[Required action A] According to the text about Living Machine wastewater systems, how many people come to Camp Seymour every year?
[Required action B] Copy word for word the stretch from "The system has" through "pumped through incrementally." in the text about Living Machine wastewater systems.

Admittedly, the maintenance of the system is not simple, nor inexpensive. The plants — which include calla lilies, white butterfly ginger and purple taro — require regular pruning and heat in the winter.
“It’s an expense, for sure, but it’s meant to be a good example of being a good steward of Puget Sound,” Gjertson says.
In addition to drip irrigation, the recycled water is used for a pond that has various types of goldfish and koi. The Living Machine is part of various sustainable features at the camp, including an organic garden and a composting program. To demonstrate sustainable ideas, there’s even a chicken coop repurposed from an old water tower, with a “living roof” and windows recycled from an old cabin.
The Living Machine is part of an evolving curriculum developed by Gjertson. It includes hands-on activities and discussions focused on water pollution and recycling. The kids learn about the scarcity of fresh water as well as water pollution.
About 13,000 people come to Camp Seymour every year. The majority are students from more than 100 schools. Through the years, thousands of them have gone through the environmental curriculum.
“It hits home with kids to think of water as an important resource,” Gjertson says. “Rethinking wastewater will be real important for the next generation.”
Tidal Flow Wetland at IslandWood
IslandWood first installed a Living Machine when the campus opened in 2000. Three hydroponic reactors were located inside a greenhouse.
Two years ago, the system was rebuilt, using newer Living Machine technology. Instead of the hydroponic process, this system uses a “tidal flow wetland.” The change was part of a capital project that included a new lodge, requiring larger wastewater-treatment capacity.
The system has three separate parts — a tidal wetland, an aerated wetland and a vertical fall wetland — each with its own habitat.
The tidal wetland portion is essentially a pair of special tanks filled with rocks. The gray water goes into one, then flows into the other once it’s full, giving air and oxygen to the organisms living on the rocks.
“They’re robust ecosystems with all kinds of organisms,” Wolf says.
Each of the tanks is about 10 feet deep and 14 feet in diameter. Although this technology doesn’t require plants, at IslandWoods plants are grown on top of the rocks to help decrease water evaporation. An equalization tank is also used so that peak times don’t overwhelm the system and the water is pumped through incrementally.

[Dataset excerpts]
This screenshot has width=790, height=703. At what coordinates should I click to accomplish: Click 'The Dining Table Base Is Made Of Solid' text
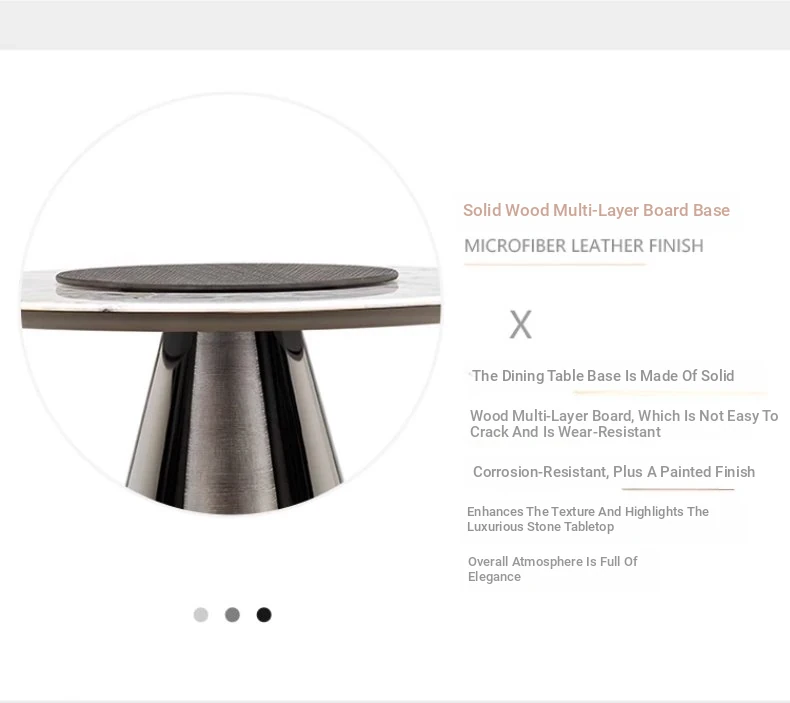pyautogui.click(x=603, y=376)
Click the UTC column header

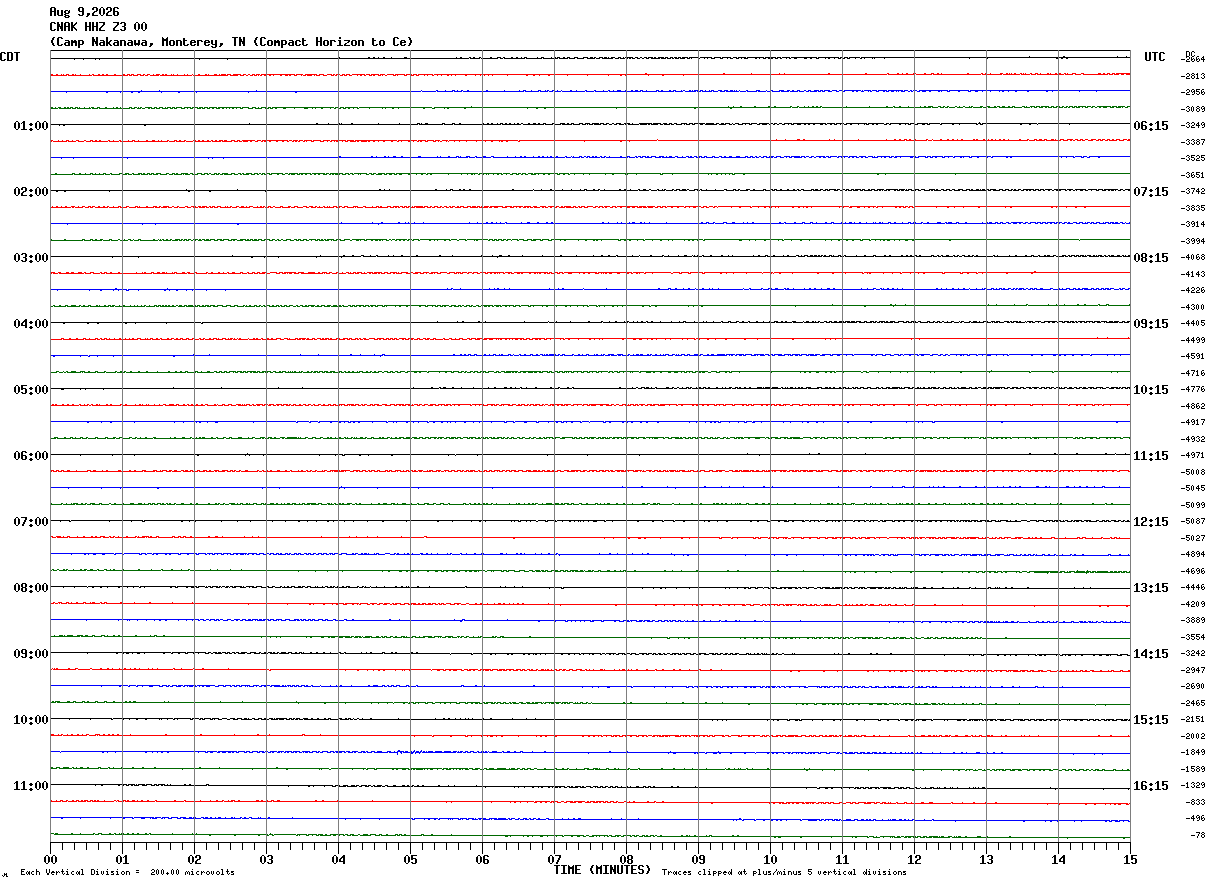1155,57
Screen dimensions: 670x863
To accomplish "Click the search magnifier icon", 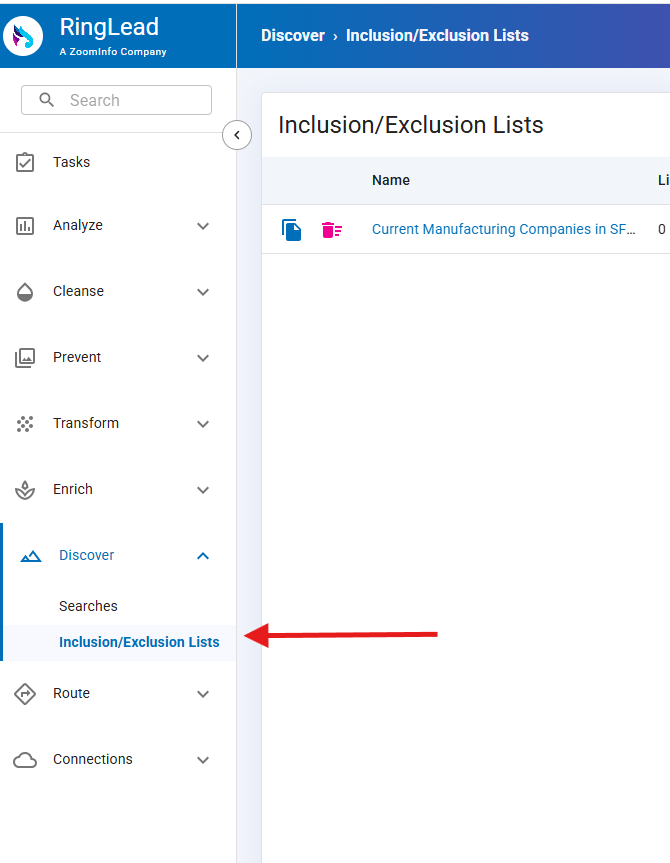I will pos(47,100).
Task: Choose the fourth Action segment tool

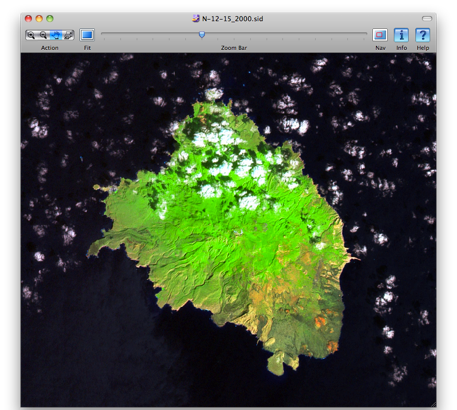Action: click(68, 35)
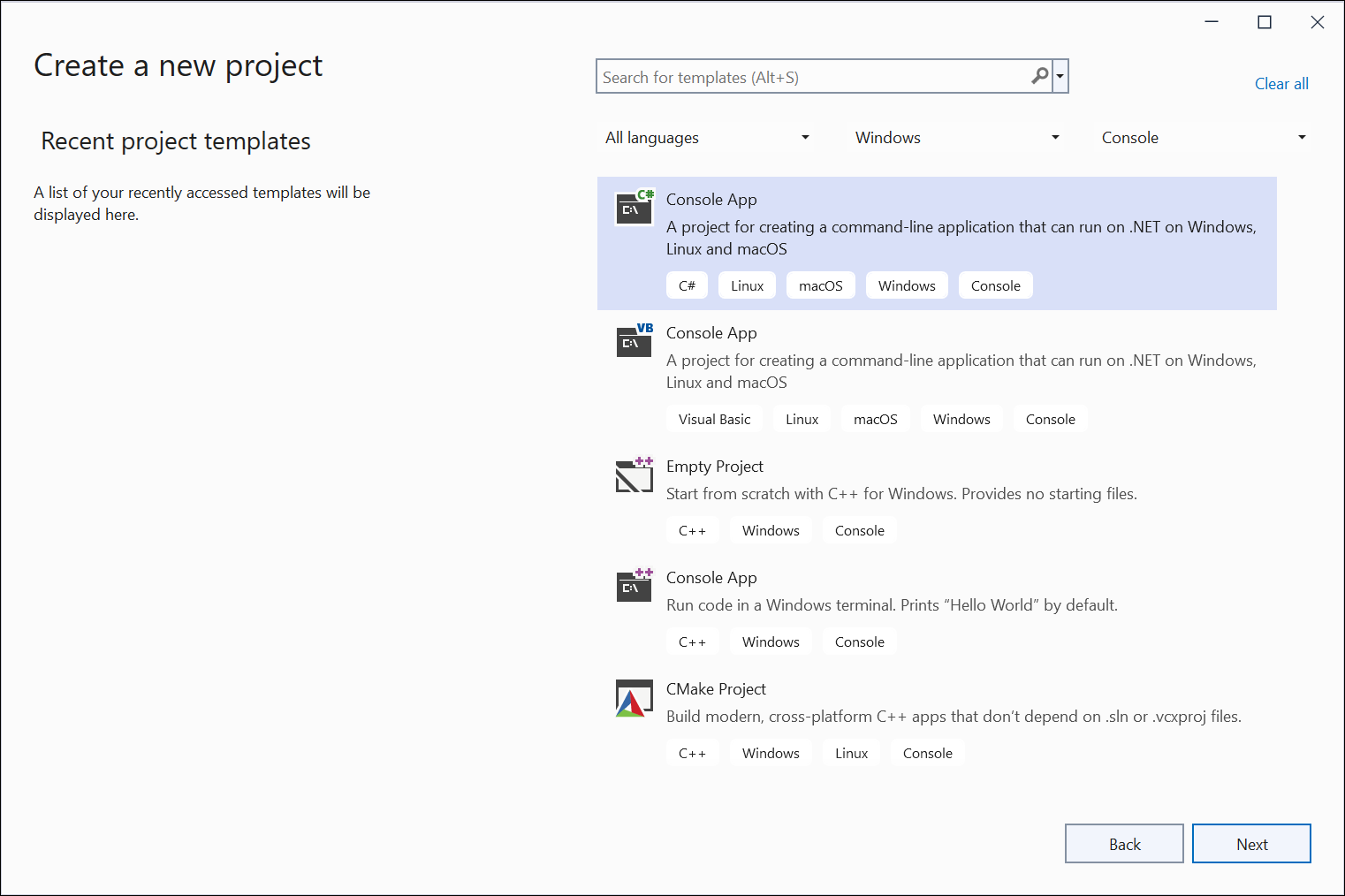Viewport: 1345px width, 896px height.
Task: Click the C# Console App template icon
Action: click(634, 209)
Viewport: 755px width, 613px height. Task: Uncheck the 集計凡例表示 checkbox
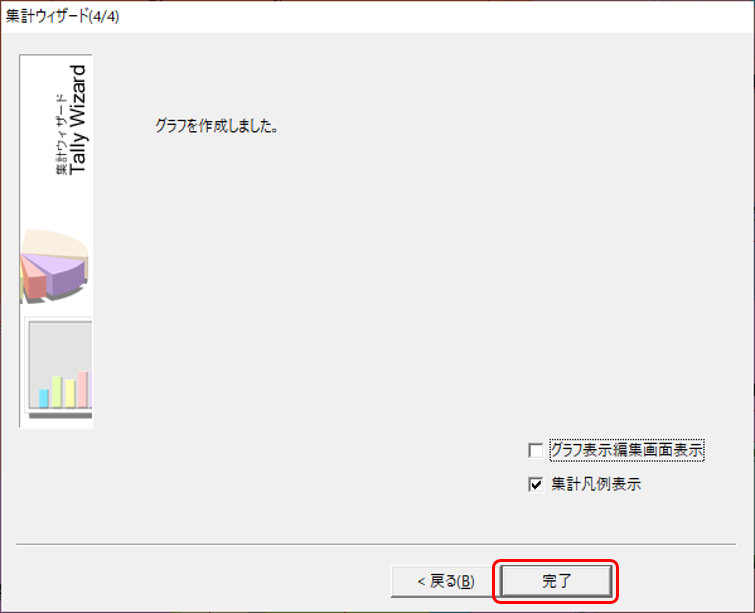(535, 484)
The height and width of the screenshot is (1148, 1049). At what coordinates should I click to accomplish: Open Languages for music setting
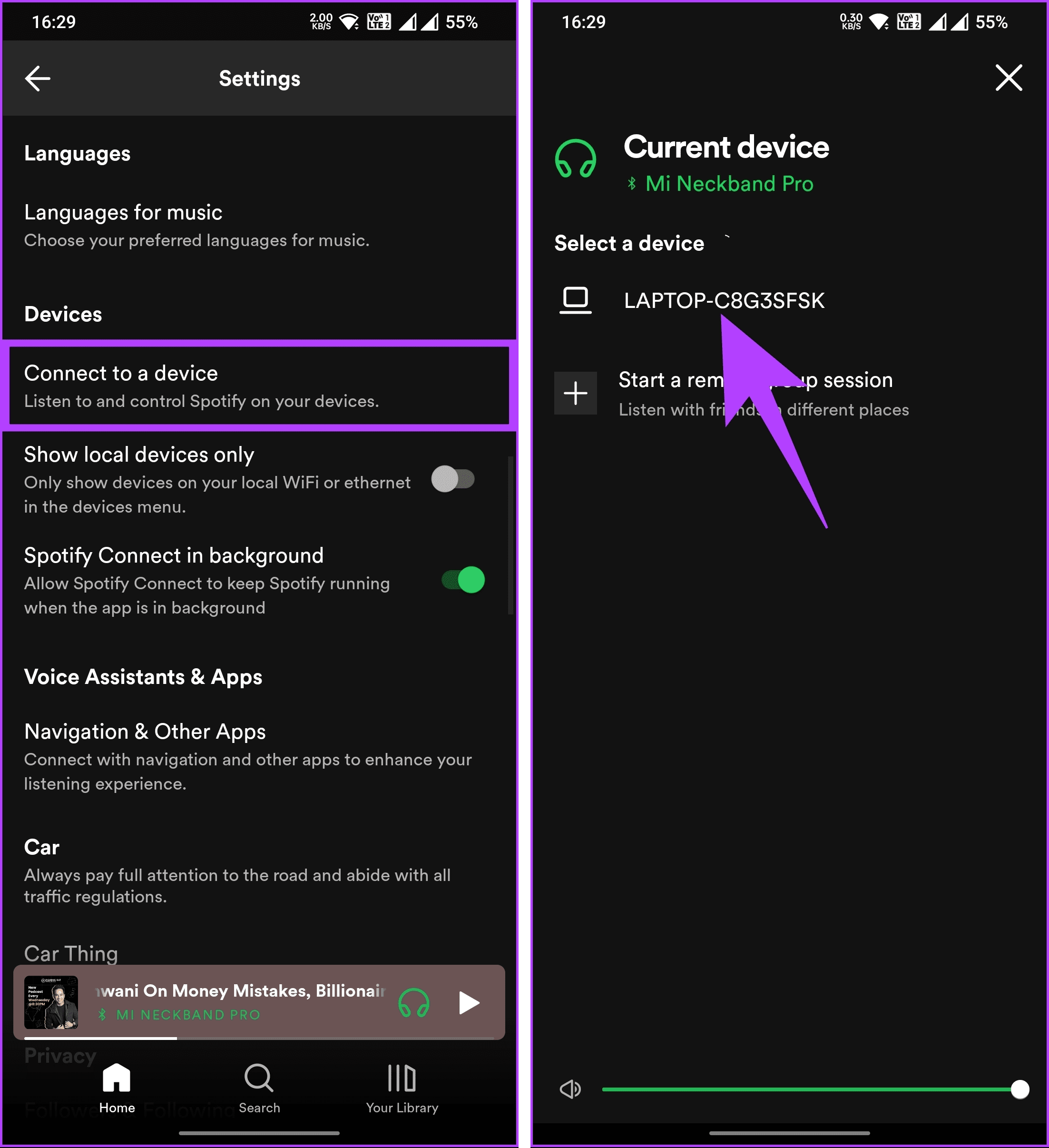[x=260, y=226]
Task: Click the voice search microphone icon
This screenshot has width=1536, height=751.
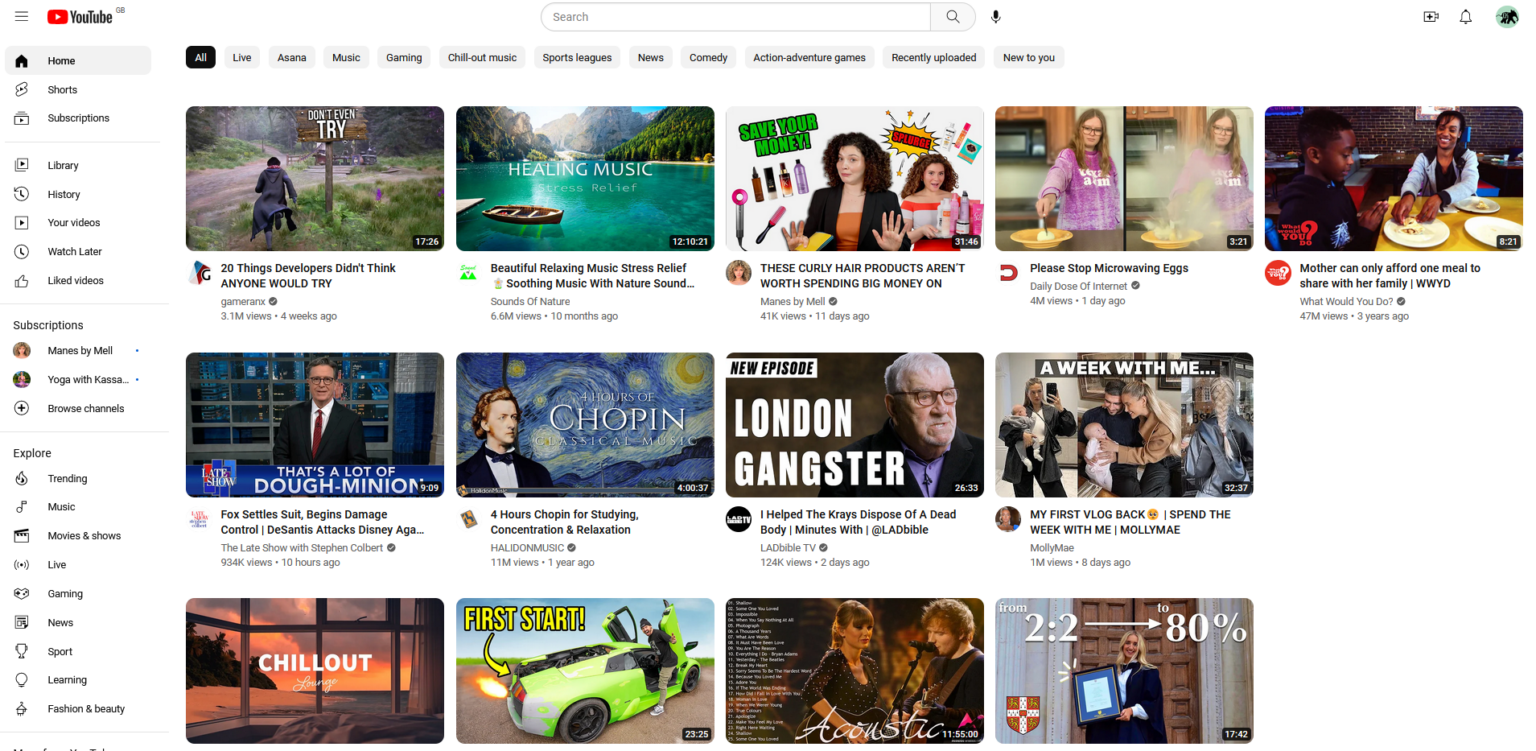Action: point(995,16)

[Final answer A] About 13,000 people come to Camp Seymour every year.

[Final answer B]
The system has three separate parts — a tidal wetland, an aerated wetland and a vertical fall wetland — each with its own habitat.
The tidal wetland portion is essentially a pair of special tanks filled with rocks. The gray water goes into one, then flows into the other once it’s full, giving air and oxygen to the organisms living on the rocks.
“They’re robust ecosystems with all kinds of organisms,” Wolf says.
Each of the tanks is about 10 feet deep and 14 feet in diameter. Although this technology doesn’t require plants, at IslandWoods plants are grown on top of the rocks to help decrease water evaporation. An equalization tank is also used so that peak times don’t overwhelm the system and the water is pumped through incrementally.